*WHAT THE EXERCISE ASKS*. The first line of the data below and every line after it, through the one with "Given: Click the 导入书签 bookmark button", must be transcribed without change.

━━━

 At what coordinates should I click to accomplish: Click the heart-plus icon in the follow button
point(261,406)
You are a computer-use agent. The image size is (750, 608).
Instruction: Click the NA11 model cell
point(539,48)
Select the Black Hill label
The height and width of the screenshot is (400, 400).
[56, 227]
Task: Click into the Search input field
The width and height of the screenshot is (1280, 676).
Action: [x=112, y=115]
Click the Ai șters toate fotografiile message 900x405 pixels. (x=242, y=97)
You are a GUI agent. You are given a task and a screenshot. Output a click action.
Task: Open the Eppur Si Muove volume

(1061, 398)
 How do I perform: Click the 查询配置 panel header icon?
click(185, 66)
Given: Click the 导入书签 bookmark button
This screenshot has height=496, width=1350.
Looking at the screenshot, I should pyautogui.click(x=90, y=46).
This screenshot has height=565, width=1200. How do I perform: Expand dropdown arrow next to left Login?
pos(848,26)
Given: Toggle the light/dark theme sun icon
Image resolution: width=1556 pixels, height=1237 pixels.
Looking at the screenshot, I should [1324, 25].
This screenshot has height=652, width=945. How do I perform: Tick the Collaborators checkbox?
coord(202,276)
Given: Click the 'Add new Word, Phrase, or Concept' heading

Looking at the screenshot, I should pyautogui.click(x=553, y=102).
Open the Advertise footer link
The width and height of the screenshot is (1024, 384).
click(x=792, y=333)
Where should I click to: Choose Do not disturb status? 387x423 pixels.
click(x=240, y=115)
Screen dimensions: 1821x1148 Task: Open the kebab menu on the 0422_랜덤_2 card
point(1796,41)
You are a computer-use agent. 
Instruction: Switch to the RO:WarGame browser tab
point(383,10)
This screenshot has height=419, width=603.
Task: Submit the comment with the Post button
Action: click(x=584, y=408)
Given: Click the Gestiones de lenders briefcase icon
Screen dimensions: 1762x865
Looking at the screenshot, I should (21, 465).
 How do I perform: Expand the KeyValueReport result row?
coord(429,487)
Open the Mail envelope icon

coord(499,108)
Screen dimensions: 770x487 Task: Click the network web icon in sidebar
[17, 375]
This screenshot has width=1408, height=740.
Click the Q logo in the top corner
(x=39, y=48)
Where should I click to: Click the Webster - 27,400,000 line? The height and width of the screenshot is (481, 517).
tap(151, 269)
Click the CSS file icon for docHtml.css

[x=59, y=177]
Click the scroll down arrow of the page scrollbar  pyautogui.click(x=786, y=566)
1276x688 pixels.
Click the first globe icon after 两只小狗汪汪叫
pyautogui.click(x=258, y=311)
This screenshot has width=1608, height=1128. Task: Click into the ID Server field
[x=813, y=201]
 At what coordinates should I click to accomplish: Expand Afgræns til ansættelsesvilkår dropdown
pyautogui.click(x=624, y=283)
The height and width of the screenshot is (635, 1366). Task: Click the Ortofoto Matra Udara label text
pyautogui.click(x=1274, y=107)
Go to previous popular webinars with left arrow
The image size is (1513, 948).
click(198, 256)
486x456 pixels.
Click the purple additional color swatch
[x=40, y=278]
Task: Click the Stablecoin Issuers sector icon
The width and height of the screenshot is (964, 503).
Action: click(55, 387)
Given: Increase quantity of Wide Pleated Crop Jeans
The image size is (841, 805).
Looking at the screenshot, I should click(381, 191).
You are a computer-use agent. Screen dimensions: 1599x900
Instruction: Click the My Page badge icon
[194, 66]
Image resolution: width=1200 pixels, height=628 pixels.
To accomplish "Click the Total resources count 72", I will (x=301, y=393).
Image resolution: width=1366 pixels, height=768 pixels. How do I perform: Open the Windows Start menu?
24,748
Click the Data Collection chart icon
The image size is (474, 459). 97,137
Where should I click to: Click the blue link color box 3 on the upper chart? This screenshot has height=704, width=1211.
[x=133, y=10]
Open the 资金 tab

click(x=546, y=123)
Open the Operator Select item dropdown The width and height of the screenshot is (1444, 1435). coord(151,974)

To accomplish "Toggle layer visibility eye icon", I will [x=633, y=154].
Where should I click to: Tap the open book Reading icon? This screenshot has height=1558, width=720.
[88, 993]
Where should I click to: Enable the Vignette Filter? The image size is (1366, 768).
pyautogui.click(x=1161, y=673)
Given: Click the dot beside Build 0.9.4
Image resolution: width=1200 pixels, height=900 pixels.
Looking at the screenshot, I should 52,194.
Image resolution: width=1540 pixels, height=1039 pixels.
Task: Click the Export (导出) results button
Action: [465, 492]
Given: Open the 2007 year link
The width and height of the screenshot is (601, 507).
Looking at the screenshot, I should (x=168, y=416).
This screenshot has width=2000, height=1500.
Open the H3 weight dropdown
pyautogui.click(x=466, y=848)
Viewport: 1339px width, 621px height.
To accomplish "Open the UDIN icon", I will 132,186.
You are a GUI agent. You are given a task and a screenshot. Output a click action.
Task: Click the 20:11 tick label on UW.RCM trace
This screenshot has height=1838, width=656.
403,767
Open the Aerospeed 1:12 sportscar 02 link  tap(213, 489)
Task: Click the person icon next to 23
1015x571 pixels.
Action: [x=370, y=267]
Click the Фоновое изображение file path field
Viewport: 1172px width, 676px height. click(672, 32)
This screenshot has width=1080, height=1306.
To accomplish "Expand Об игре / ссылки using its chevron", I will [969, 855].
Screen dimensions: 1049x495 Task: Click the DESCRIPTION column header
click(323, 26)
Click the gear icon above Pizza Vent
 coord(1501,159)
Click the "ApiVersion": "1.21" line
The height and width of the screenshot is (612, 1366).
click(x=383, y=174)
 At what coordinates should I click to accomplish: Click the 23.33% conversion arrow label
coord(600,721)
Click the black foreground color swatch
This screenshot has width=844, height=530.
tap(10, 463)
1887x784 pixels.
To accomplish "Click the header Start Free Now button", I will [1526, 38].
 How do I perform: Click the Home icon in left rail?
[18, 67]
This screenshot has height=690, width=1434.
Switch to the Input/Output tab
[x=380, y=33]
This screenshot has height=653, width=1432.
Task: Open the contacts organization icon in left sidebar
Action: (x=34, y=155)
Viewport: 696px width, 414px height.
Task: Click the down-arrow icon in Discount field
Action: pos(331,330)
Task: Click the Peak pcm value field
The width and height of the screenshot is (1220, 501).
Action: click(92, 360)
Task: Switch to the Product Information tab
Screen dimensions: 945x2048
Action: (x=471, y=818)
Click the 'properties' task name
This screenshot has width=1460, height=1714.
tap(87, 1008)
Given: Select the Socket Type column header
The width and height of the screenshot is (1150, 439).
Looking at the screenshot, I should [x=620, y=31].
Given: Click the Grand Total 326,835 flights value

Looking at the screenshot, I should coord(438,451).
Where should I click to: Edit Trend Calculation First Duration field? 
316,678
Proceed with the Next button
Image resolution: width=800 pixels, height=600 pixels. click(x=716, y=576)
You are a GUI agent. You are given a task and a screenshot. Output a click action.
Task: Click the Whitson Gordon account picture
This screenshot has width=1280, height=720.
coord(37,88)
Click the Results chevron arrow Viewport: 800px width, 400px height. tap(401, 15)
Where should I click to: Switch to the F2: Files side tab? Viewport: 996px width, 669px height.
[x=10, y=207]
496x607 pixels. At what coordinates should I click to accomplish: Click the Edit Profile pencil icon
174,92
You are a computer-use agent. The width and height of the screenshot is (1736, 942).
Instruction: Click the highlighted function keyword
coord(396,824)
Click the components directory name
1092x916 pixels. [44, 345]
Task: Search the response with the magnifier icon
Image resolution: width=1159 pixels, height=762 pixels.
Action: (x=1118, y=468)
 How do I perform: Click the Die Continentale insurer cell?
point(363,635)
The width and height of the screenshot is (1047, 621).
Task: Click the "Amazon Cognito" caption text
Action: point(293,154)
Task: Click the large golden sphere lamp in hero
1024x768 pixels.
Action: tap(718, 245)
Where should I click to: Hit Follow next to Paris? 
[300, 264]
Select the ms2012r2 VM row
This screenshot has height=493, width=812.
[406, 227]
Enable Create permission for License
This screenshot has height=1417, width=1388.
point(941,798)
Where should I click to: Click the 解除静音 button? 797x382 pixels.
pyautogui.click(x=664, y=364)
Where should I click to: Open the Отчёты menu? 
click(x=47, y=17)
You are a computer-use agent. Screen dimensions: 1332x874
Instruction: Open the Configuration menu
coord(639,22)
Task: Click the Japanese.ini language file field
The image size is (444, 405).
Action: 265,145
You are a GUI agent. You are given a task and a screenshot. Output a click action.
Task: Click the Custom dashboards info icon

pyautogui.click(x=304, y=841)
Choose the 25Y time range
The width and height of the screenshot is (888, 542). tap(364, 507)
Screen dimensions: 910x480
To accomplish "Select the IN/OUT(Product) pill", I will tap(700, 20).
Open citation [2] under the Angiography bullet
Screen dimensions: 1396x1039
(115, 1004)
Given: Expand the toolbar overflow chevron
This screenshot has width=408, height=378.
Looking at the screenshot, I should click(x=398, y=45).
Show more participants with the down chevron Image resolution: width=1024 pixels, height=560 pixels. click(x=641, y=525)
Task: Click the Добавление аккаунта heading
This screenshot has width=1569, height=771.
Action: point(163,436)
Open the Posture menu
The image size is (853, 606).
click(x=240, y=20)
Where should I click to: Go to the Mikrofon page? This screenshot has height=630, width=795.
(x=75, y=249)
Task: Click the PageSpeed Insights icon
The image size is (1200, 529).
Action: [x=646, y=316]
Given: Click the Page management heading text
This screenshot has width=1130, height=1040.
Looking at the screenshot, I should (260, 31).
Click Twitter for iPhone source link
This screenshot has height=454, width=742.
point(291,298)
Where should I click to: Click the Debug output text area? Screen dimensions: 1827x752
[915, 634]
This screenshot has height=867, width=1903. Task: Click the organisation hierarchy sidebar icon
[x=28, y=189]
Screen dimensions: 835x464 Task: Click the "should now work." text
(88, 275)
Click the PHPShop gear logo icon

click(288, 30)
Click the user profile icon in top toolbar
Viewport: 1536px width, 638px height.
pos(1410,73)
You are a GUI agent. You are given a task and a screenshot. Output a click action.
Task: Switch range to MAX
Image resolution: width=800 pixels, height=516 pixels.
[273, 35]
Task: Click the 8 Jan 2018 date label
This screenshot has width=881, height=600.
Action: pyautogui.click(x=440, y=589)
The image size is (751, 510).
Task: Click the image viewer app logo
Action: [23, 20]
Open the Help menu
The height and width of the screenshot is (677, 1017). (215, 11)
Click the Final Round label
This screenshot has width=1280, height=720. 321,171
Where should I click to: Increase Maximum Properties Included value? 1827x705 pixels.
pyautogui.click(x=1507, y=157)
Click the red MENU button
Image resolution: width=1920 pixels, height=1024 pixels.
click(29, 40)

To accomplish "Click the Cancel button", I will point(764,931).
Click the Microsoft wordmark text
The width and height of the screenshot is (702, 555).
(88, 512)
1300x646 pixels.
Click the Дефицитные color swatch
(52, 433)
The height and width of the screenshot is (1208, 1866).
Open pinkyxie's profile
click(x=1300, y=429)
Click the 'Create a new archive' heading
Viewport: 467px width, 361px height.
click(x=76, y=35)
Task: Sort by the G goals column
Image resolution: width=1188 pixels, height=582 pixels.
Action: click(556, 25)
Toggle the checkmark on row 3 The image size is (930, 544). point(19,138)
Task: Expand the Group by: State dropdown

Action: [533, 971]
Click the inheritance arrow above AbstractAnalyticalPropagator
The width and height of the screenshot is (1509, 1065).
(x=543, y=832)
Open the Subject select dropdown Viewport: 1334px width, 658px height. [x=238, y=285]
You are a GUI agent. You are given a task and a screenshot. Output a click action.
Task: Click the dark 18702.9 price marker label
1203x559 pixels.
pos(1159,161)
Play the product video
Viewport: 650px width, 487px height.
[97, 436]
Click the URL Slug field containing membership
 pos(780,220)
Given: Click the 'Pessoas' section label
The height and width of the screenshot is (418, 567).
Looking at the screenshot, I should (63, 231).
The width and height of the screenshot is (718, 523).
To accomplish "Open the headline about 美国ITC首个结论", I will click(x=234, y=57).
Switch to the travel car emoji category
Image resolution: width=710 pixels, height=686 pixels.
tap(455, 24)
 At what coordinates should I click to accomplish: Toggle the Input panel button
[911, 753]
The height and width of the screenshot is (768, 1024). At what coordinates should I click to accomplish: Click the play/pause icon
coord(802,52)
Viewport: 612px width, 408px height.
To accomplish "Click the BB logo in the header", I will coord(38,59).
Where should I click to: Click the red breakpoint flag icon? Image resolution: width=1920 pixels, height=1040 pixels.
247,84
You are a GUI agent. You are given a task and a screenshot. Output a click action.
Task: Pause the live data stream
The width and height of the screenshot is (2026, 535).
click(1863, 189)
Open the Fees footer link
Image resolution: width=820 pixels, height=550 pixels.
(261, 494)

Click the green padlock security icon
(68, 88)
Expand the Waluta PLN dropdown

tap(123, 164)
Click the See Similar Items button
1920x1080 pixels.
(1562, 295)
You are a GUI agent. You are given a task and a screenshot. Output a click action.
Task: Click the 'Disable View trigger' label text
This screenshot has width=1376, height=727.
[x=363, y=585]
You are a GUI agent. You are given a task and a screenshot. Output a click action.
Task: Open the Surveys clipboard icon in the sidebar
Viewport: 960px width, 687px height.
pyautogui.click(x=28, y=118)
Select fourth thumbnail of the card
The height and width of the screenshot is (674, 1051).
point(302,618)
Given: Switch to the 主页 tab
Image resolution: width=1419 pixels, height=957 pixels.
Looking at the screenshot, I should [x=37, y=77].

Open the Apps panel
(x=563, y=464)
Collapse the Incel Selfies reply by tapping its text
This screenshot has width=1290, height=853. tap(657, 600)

━━━

*ANSWER TO THIS EXERCISE*.
 At what coordinates should I click to accomplish: Click the heart-plus icon in the follow button
point(261,406)
You are a computer-use agent. The image size is (750, 608).
Instruction: Click the NA11 model cell
point(539,48)
Select the Black Hill label
The height and width of the screenshot is (400, 400).
[56, 227]
Task: Click into the Search input field
The width and height of the screenshot is (1280, 676).
Action: [x=112, y=115]
Click the Ai șters toate fotografiile message 900x405 pixels. (x=242, y=97)
You are a GUI agent. You are given a task and a screenshot. Output a click action.
Task: Open the Eppur Si Muove volume

(1061, 398)
 How do I perform: Click the 查询配置 panel header icon?
click(185, 66)
Given: Click the 导入书签 bookmark button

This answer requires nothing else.